Maybe "initfunc", which would parallel "initcond"?

What about names for the invertible-aggregate infrastructure?
I'm tempted to prefix "inv" to all the existing names, but then
"invsfunc" means the alternate forward function ... can we use
"invifunc" for the inverse transition function?  Or maybe the
prefix should be just "i".

regards, tom lane

-- 
Sent via pgsql-hackers mailing list (pgsql-hackers@postgresql.org)
To make changes to your subscription:
http://www.postgresql.org/mailpref/pgsql-hackers

Re: [HACKERS] [PATCH] Negative Transition Aggregate Functions (WIP)

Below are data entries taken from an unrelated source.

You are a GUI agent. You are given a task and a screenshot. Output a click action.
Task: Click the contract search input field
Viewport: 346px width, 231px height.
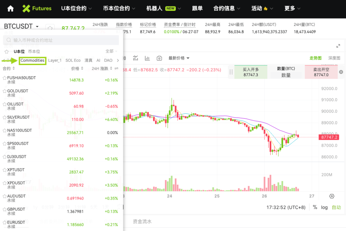61,40
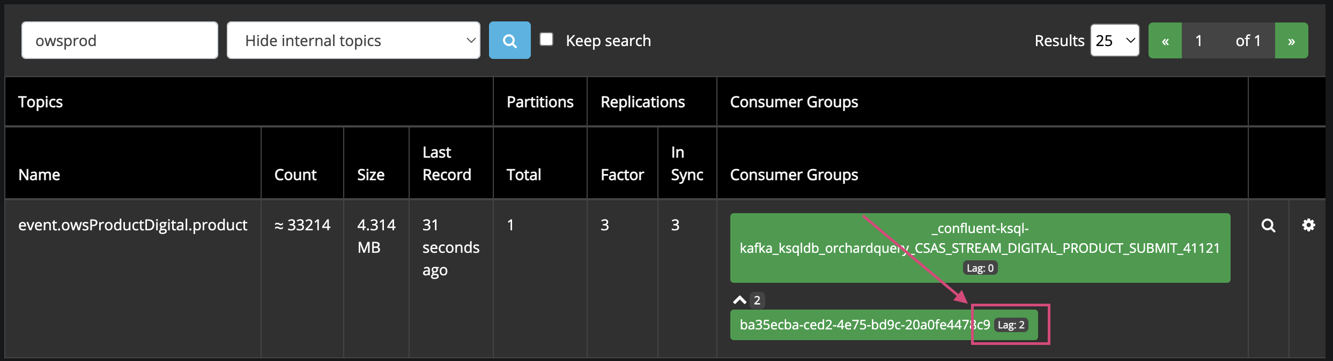The width and height of the screenshot is (1333, 361).
Task: Click the page number 1 field
Action: pyautogui.click(x=1199, y=40)
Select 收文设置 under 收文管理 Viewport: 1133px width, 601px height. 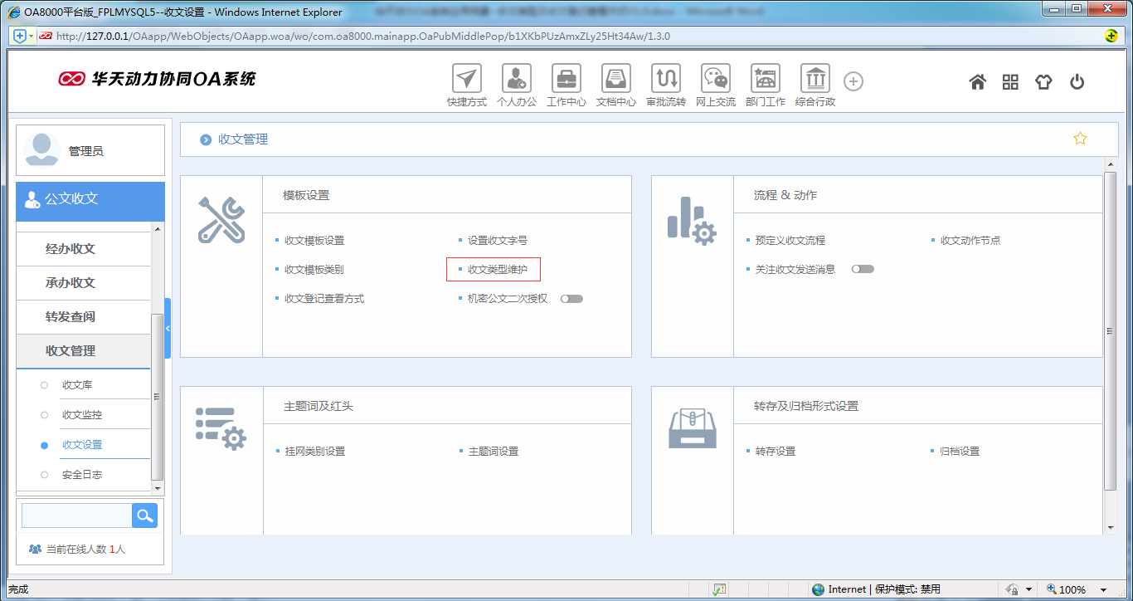click(x=81, y=444)
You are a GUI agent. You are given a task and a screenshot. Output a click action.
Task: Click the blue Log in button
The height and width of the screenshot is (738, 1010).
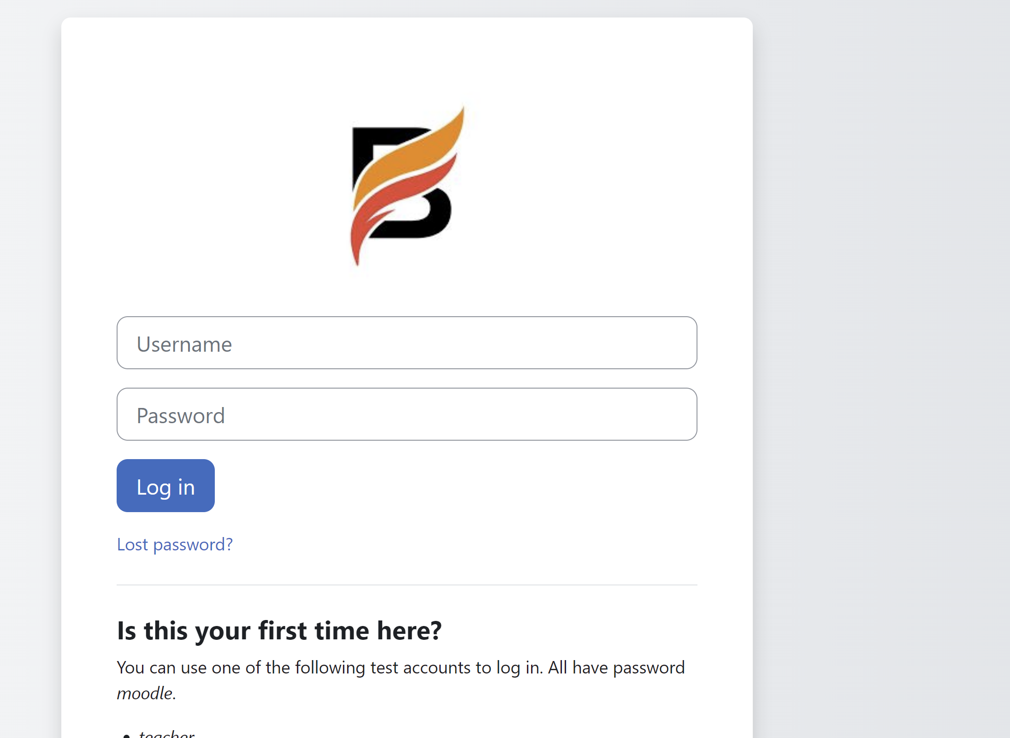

2014-04-10 Thread Dean Rasheed

On 10 April 2014 15:18, Tom Lane  wrote:
> Dean Rasheed  writes:
>> On 10 April 2014 01:13, Florian Pflug  wrote:
>>> However, I still believe the best approach at this point is to just work
>>> on making int4_avg_accum faster. I still see no principal reason what it
>>> has to be noticeably slower - the only additional work it absolutely *has*
>>> to perform is *one* 64-bit increment.
>
>> In the best case that would make sum() not noticeably slower than
>> avg(), whereas using a firsttrans/initialfunction would potentially
>> make both of them faster than they currently are, and not just in
>> window queries.
>
> I'm still of the opinion that we should separate the transfn for
> invertible cases from the normal one, and allow for two separate
> state types.  One of the things that helps with is the strictness
> consideration: you no longer have to have the same strictness
> setting for the plain and invertible forward transfns.
>

Yes, I can imagine that there would be some aggregates for which the
plain forwards transition function would be simpler than the
invertible one, with a simpler state type. You'd still be left with
quite a large number of existing aggregates having non-strict plain
transition functions, in addition to a bunch of new non-strict
invertible transition functions that had to do null counting.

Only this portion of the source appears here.